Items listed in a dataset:
◆ ◆ ◆
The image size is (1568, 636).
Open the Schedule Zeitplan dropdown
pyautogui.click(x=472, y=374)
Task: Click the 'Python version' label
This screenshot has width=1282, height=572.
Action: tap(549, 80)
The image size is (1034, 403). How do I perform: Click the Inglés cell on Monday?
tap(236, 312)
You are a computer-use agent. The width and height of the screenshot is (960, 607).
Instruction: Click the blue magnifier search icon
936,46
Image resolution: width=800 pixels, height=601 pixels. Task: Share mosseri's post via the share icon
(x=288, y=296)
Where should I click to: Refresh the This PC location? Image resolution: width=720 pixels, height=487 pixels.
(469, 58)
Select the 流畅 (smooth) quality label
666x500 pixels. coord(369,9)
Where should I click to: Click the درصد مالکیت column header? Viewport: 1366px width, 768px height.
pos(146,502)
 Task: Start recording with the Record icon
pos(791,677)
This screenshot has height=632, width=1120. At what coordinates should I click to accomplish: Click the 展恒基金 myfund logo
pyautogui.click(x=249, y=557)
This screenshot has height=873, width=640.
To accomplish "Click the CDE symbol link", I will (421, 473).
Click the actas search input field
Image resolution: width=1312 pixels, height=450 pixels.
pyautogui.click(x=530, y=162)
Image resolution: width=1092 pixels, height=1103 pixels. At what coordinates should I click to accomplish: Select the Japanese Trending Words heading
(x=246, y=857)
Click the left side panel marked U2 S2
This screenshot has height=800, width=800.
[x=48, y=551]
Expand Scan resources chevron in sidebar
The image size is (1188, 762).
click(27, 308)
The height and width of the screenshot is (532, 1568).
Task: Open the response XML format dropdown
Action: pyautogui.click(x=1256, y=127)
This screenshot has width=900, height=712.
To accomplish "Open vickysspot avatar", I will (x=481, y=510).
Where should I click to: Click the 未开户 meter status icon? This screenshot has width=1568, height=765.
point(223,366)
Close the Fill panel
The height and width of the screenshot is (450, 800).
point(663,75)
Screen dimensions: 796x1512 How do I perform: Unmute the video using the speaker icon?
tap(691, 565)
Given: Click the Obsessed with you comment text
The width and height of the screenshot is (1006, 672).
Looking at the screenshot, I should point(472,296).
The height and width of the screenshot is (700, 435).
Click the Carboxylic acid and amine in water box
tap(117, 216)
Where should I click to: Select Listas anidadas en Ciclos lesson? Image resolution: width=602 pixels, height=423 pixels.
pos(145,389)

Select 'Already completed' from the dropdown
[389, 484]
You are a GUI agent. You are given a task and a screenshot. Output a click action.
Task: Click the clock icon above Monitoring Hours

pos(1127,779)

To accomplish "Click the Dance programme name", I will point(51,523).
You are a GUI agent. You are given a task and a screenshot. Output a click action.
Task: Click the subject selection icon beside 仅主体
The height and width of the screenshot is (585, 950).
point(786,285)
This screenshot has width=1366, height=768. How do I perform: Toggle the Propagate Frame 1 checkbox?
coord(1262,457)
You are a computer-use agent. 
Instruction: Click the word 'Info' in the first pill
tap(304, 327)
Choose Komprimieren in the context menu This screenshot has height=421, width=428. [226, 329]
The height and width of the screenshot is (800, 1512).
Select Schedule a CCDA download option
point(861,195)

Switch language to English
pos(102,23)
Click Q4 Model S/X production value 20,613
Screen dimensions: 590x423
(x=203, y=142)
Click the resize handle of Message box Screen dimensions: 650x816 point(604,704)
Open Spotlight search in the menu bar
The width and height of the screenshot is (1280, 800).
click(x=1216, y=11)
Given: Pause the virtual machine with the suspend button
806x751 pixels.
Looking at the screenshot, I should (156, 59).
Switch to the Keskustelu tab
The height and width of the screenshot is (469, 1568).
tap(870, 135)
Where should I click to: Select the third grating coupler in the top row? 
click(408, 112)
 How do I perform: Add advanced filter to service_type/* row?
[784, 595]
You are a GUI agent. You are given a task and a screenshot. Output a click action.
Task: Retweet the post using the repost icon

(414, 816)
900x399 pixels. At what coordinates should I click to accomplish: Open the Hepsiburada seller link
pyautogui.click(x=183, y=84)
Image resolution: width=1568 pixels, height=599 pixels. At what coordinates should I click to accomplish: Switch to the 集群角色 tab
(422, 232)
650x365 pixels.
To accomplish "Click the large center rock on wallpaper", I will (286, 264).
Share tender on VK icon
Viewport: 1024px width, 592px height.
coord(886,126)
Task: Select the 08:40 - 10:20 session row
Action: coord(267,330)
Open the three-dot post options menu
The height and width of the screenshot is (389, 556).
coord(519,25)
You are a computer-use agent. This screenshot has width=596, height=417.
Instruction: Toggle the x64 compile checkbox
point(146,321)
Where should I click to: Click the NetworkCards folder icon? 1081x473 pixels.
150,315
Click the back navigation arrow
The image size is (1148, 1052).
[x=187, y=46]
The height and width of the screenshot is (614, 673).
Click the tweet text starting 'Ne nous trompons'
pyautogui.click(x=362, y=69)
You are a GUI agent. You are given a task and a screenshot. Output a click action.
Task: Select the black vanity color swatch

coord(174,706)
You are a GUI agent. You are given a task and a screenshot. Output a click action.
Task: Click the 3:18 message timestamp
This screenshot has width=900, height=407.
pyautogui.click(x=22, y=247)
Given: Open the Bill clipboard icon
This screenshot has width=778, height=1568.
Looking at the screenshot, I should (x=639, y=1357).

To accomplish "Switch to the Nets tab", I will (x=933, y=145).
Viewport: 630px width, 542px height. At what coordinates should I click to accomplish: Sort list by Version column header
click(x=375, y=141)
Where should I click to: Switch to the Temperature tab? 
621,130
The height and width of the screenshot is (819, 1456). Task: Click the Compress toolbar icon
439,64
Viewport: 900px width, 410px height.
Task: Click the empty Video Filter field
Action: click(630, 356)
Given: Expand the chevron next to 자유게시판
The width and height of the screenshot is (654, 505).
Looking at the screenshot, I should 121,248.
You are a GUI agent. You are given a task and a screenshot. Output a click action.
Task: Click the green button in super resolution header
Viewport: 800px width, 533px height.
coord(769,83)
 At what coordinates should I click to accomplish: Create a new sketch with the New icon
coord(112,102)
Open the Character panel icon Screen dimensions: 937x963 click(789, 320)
◆ ◆ ◆
= TASK DIRECTIONS =
Using the data above, transcribe the lines that run from the line with "806x751 pixels." to the line with "Task: Click the 3:18 message timestamp", both ends kept, and output nothing else.

= RESULT FOR THIS TASK =
806x751 pixels.
Looking at the screenshot, I should (156, 59).
Switch to the Keskustelu tab
The height and width of the screenshot is (469, 1568).
tap(870, 135)
Where should I click to: Select the third grating coupler in the top row? 
click(408, 112)
 How do I perform: Add advanced filter to service_type/* row?
[784, 595]
You are a GUI agent. You are given a task and a screenshot. Output a click action.
Task: Retweet the post using the repost icon

(414, 816)
900x399 pixels. At what coordinates should I click to accomplish: Open the Hepsiburada seller link
pyautogui.click(x=183, y=84)
Image resolution: width=1568 pixels, height=599 pixels. At what coordinates should I click to accomplish: Switch to the 集群角色 tab
(422, 232)
650x365 pixels.
To accomplish "Click the large center rock on wallpaper", I will (286, 264).
Share tender on VK icon
Viewport: 1024px width, 592px height.
coord(886,126)
Task: Select the 08:40 - 10:20 session row
Action: coord(267,330)
Open the three-dot post options menu
The height and width of the screenshot is (389, 556).
coord(519,25)
You are a computer-use agent. This screenshot has width=596, height=417.
Instruction: Toggle the x64 compile checkbox
point(146,321)
Where should I click to: Click the NetworkCards folder icon? 1081x473 pixels.
150,315
Click the back navigation arrow
The image size is (1148, 1052).
[x=187, y=46]
The height and width of the screenshot is (614, 673).
Click the tweet text starting 'Ne nous trompons'
pyautogui.click(x=362, y=69)
You are a GUI agent. You are given a task and a screenshot. Output a click action.
Task: Select the black vanity color swatch

coord(174,706)
You are a GUI agent. You are given a task and a screenshot. Output a click action.
Task: Click the 3:18 message timestamp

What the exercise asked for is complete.